Department of Biostatistics and Computational Biology, Dana-Farber Cancer Institute, Boston, MA 02115, USA.
Department of Biostatistics, Harvard T. H. Chan School of Public Health, Boston, MA 02215, USA.
Department of Genetics, Yale School of Medicine, New Haven, CT 06520, USA.
Department of Cell Biology, Second Military Medical University, Shanghai 200433, China.
Department of Genetics, Yale Stem Cell Center, Yale School of Medicine, 10 Amistad, 201B, New Haven, CT 06520, USA.
Department of Genetics, Stanford University, Palo Alto, CA 94305, USA.
Department of Biochemistry and Molecular Biology, School of Basic Medical Sciences, Southern Medical University, Guangzhou 510515, Guangzhou, China.
Guangdong Key Laboratory of Biochip Technology, Southern Medical University, Guangzhou 510515, Guangdong, China.

Saved entries -
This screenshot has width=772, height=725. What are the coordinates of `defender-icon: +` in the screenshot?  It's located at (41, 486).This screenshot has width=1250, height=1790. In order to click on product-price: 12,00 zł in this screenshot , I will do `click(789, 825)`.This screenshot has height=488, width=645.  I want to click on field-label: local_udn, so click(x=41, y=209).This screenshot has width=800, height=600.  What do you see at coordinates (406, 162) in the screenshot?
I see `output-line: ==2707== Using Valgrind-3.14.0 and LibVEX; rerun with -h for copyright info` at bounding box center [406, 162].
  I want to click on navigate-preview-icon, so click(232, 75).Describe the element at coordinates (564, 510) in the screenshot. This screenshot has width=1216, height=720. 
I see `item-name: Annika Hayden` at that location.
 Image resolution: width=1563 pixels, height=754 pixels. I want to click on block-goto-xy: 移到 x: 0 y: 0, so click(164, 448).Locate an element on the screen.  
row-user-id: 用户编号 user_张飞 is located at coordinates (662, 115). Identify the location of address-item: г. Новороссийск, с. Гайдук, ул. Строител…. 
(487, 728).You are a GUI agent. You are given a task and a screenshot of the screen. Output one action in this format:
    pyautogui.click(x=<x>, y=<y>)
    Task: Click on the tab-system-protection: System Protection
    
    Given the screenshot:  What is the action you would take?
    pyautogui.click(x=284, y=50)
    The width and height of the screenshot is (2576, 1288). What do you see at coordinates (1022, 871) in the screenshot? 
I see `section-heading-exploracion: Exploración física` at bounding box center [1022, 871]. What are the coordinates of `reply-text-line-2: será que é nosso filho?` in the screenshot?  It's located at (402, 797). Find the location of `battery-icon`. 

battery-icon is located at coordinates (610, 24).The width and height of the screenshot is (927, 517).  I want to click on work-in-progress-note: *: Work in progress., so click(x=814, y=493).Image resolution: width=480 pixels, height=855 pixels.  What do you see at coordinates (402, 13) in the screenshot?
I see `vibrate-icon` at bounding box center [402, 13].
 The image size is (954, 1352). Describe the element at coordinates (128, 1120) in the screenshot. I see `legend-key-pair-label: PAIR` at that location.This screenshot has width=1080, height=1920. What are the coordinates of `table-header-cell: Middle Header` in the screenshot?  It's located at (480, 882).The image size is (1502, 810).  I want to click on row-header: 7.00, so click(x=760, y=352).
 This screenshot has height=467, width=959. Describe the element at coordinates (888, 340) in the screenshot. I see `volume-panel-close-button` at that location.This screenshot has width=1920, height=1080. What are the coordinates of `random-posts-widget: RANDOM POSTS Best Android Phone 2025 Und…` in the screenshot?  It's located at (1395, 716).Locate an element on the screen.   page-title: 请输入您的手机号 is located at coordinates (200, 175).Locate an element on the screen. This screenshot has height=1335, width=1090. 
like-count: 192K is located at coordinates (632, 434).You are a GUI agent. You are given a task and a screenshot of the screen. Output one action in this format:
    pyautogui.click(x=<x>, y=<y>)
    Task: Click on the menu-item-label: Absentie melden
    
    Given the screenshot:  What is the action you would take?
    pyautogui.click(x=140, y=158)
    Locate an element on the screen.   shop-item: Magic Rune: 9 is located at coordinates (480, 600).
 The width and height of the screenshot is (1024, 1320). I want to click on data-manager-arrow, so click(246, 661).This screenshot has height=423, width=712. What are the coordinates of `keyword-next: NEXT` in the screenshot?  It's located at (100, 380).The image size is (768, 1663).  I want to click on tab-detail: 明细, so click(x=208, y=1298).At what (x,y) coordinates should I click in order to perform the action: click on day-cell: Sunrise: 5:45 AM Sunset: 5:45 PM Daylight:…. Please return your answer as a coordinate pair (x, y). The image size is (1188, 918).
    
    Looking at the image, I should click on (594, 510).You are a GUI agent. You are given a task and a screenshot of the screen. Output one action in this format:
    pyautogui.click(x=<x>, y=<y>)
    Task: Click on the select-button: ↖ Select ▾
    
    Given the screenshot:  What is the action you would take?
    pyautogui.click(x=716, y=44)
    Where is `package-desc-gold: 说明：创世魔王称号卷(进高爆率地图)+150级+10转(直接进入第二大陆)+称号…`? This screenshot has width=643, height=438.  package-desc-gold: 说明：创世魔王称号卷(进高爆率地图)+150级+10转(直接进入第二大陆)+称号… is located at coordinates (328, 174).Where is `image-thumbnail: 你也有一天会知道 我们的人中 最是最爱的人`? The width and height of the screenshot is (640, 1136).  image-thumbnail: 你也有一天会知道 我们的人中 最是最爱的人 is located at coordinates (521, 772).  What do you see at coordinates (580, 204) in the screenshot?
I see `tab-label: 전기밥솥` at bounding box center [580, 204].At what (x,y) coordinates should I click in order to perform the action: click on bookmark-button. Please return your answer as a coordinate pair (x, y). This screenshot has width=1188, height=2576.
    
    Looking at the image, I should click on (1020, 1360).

PROBLEMS AND TASKS -
1. In the affiliation list, what postal code is given for the Department of Genetics at Stanford University?
2. Copy the affiliation list from "Department of Genetics, Yale Stem" up to and including "510515, Guangdong, China.", swapping "Southern Medical University" for "SMU".
3. Based on the affiliation list, answer yes or no to each statement and quote the words that decide it: (a) The Yale Stem Cell Center address includes 10 Amistad. (b) The entry for the Harvard T. H. Chan School of Public Health names a Department of Genetics. (c) The Second Military Medical University is in Shanghai.

RESPONSES PER TASK -
1. 94305

2.
Department of Genetics, Yale Stem Cell Center, Yale School of Medicine, 10 Amistad, 201B, New Haven, CT 06520, USA.
Department of Genetics, Stanford University, Palo Alto, CA 94305, USA.
Department of Biochemistry and Molecular Biology, School of Basic Medical Sciences, SMU, Guangzhou 510515, Guangzhou, China.
Guangdong Key Laboratory of Biochip Technology, SMU, Guangzhou 510515, Guangdong, China.

3.
(a) Yes: "Yale Stem Cell Center, Yale School of Medicine, 10 Amistad, 201B"
(b) No: "Department of Biostatistics, Harvard T. H. Chan School of Public Health"
(c) Yes: "Second Military Medical University, Shanghai 200433, China"